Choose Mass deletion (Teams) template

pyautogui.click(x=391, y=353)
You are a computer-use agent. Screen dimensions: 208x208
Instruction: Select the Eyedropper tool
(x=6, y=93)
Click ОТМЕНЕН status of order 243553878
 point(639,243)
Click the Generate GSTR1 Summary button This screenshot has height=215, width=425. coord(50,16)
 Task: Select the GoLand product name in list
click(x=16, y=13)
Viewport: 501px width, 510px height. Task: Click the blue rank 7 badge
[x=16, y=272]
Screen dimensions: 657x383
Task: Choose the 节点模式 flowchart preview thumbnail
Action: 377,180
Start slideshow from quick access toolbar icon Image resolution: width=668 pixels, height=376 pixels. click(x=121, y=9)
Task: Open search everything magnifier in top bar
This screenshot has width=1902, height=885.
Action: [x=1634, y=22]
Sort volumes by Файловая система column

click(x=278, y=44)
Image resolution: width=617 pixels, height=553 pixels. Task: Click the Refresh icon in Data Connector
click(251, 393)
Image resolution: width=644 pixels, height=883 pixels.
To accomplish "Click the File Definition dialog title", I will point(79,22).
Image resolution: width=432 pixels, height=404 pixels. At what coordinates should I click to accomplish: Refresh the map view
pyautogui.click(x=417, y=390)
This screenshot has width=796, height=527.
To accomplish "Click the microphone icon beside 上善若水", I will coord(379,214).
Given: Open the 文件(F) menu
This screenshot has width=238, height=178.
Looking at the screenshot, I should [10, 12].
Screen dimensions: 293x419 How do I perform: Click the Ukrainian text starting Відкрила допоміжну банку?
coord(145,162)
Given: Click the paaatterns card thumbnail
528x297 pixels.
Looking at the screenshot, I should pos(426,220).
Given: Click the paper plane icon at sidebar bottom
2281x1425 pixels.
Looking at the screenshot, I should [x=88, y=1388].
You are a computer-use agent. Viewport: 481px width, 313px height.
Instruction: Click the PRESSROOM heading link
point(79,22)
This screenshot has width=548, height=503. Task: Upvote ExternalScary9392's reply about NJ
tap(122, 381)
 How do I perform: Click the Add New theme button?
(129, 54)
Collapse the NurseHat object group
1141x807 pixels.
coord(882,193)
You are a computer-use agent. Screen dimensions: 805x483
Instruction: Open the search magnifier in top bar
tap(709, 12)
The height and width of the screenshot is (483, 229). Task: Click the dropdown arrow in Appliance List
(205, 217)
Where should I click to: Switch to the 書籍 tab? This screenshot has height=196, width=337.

::::

■ **What you are asked to do**
Respond with only the number of lines in the data that include the string "will".

■ **Reply to the task**
2